O diário traz as memórias da catadora de papel Carolina Maria de Jesus, e seu cotidiano na favela do Canindé, primeira grande favela de São Paulo às margens do rio Tietê, no período dos anos 1950. "Espero que 1960 seja melhor que 1959. Sofremos tanto no 1959, que dá para a gente dizer: Vai, vai mesmo. Eu não quero você mais . Nunca mais!", p. 191.
Carolina expõe o contexto histórico e político da época, destacando a situação de miséria vivida pelos habitantes da favela, a exemplo da fome, violência, desemprego e falta de saneamento básico. "O maior espetáculo do pobre da atualidade é comer".
A autora revela suas dificuldades, anseios e a condição de mãe solteira para sustentar os três filhos: João José, José Carlos e Vera Eunice. Os depoimentos são marcados por relatos emocionantes como este: "Fiz café para o João e o José Carlos, que hoje completa 10 anos. E eu apenas posso dar-lhe os parabéns, porque hoje nem sei se vamos comer", p. 106. Ou ainda neste: "...porque a fome é a pior coisa do mundo...eu disse para os filhos que hoje nós não vamos comer. Eles ficaram tristes", p. 186.
Carolina cursou até o segundo ano do Ensino Fundamental, e o hábito de ler e escrever faz parte da rotina da catadora que sonha em publicar os escritos de seus cadernos. "Quando fico nervosa não gosto de discutir. Prefiro escrever. Todos os dias eu escrevo. Sento no quintal e escrevo", p. 22.

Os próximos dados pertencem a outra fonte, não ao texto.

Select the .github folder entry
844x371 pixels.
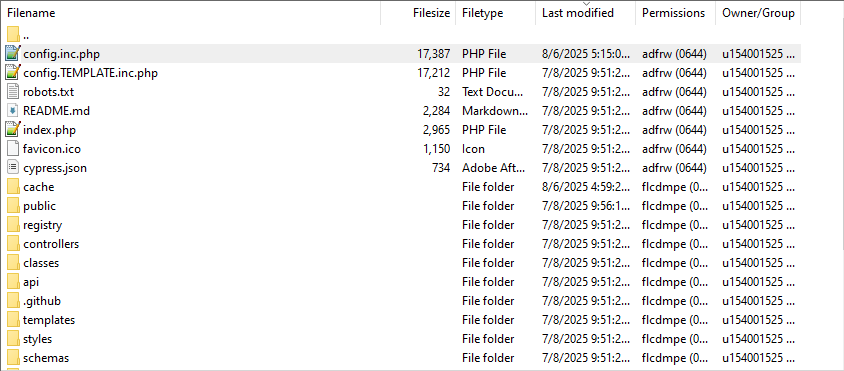[42, 301]
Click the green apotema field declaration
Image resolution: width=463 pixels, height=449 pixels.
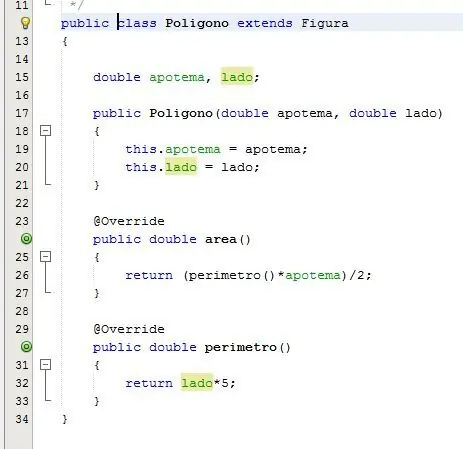(177, 77)
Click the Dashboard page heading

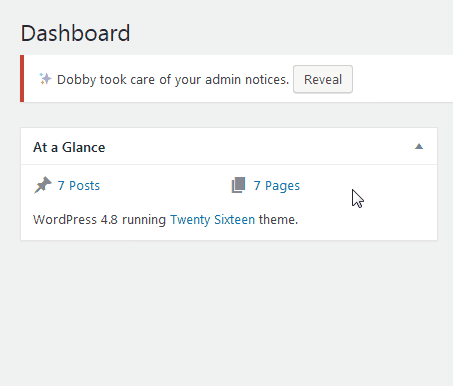75,33
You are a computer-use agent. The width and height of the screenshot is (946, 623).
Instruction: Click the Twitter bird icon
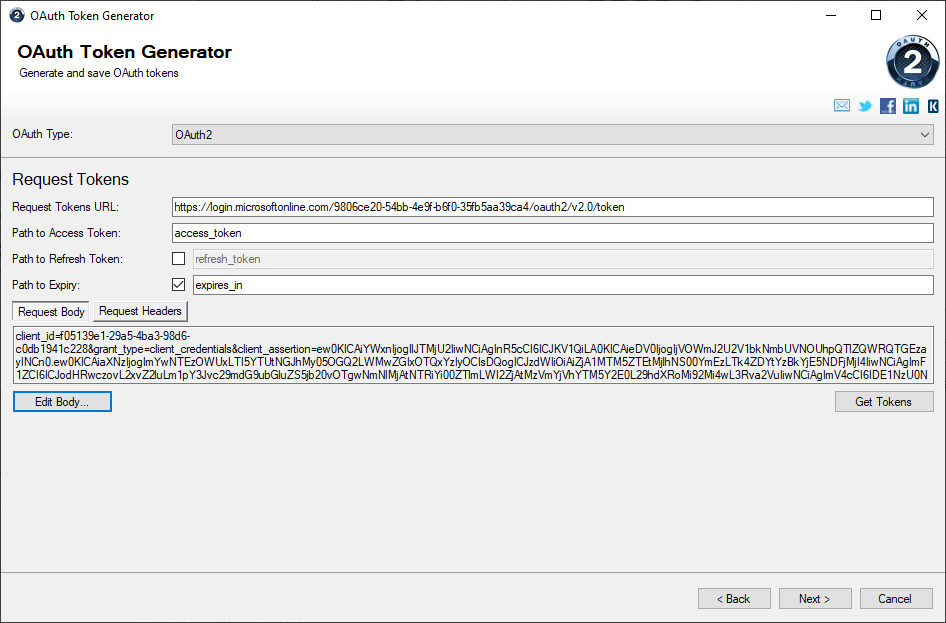864,106
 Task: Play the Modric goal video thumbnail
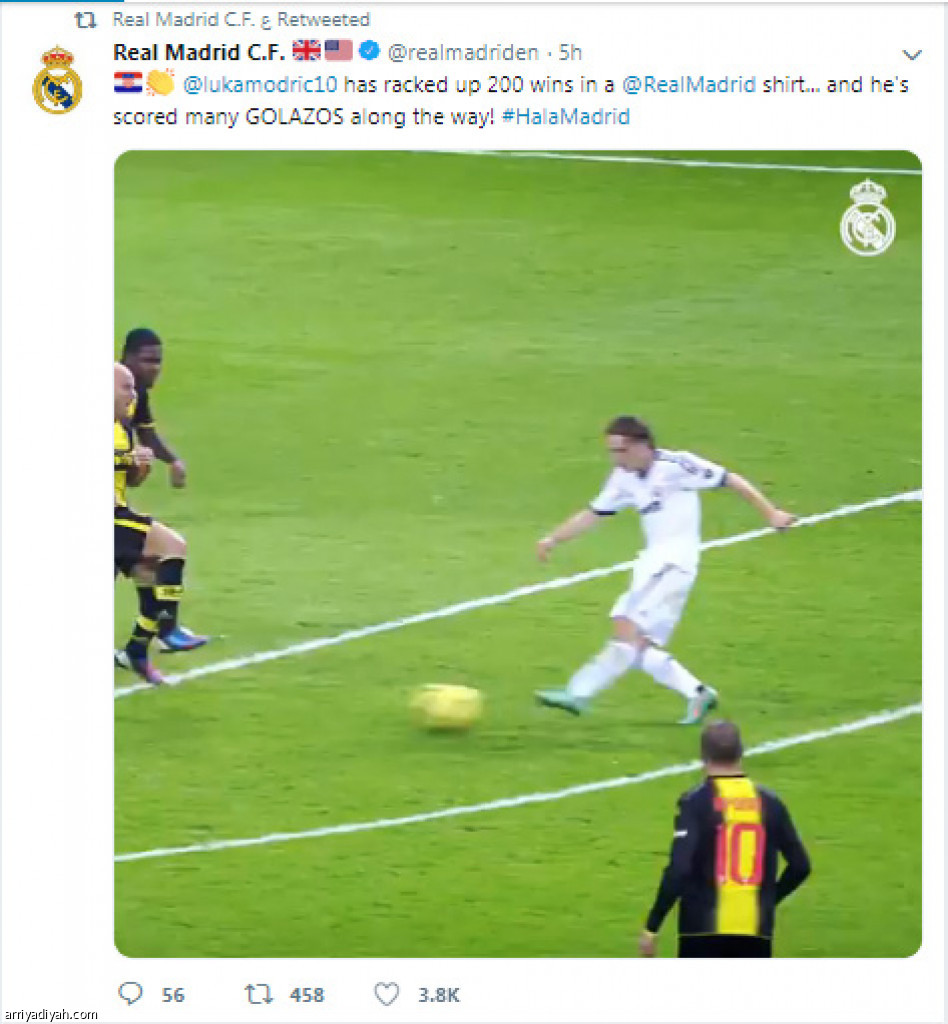coord(518,554)
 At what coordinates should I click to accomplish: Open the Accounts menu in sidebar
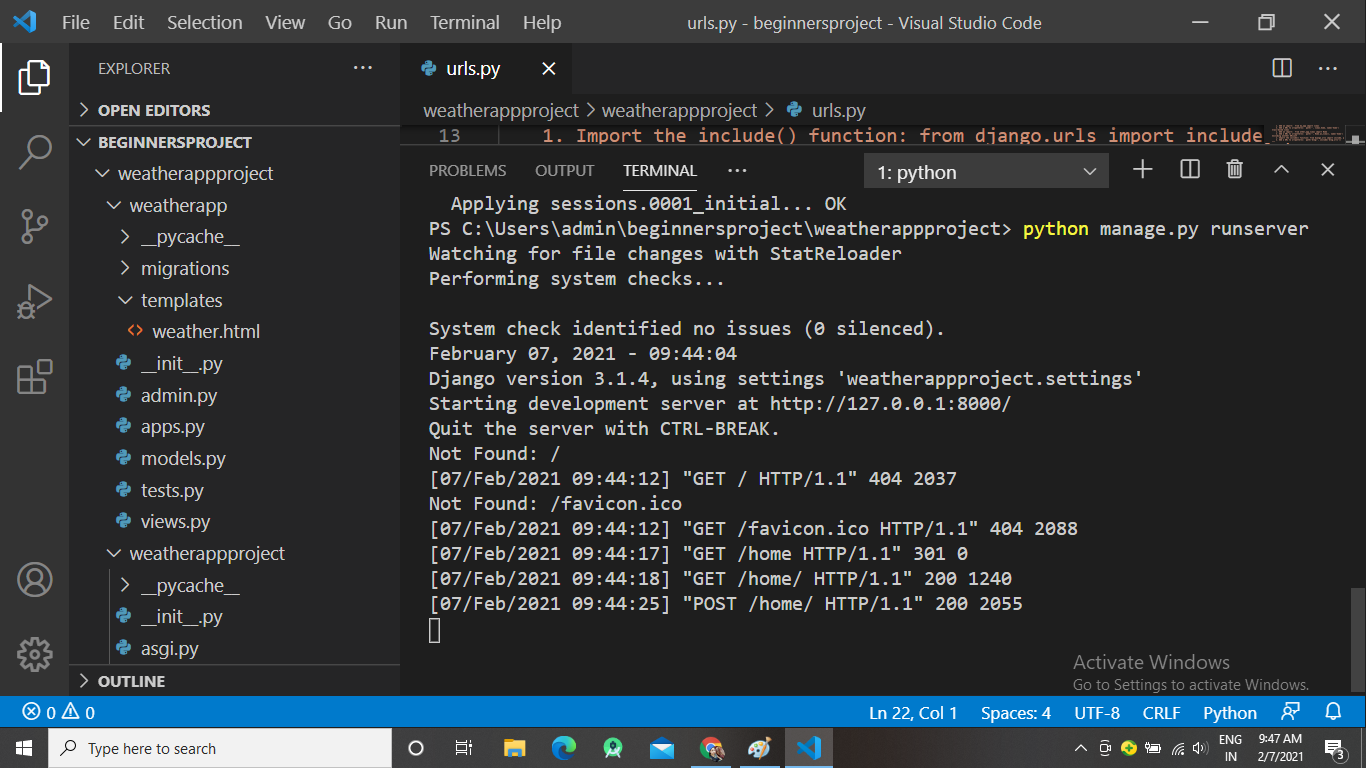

OBS: Por intermédio do repórter Audálio Dantas, que a conheceu durante uma reportagem na favela do Canindé, ele tomou conhecimento que ela escrevia um diário. O jornalista apresentou seus textos a um editor que os publicou. 'Quarto de despejo - Diário de uma favelada', é uma obra atemporal, considerada um best-seller do Brasil e traduzida para 13 línguas. Sua publicação rendeu alguma fama e dinheiro à autora, mas não o suficiente para fugir da pobreza e ser esquecida pela imprensa, vindo a falecer em 13 de fevereiro de 1977 em um sítio na periferia de São Paulo.